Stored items

+ + + + + + +

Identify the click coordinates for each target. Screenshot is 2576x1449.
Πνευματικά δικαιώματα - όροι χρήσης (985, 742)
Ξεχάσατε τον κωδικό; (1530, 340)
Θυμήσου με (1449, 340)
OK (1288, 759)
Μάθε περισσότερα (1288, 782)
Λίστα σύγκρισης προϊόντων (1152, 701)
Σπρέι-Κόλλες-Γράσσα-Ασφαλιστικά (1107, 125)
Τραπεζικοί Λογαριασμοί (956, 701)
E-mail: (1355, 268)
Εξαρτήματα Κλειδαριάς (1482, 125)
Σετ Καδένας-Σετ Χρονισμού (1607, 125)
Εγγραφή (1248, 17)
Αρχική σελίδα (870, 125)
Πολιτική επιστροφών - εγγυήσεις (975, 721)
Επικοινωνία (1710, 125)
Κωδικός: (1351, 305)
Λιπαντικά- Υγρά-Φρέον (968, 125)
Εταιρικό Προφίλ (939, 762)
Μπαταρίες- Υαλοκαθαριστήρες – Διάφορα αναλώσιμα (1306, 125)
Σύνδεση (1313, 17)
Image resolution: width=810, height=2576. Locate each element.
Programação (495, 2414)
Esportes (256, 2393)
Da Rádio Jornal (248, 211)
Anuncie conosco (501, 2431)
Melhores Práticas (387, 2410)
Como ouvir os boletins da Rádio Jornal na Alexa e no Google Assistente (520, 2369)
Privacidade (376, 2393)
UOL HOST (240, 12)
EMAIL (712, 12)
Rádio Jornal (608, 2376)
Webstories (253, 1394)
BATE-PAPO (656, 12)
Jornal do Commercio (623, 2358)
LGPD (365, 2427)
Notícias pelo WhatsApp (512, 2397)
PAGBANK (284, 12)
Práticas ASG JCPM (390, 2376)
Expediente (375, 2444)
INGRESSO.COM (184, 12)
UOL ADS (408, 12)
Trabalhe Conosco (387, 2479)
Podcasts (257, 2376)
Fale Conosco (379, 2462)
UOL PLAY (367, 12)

+ + + + + + +

**Required work:** Determine how many lines of the data include the word "Práticas". Reply with the count and no other text.

**Exercise output:** 2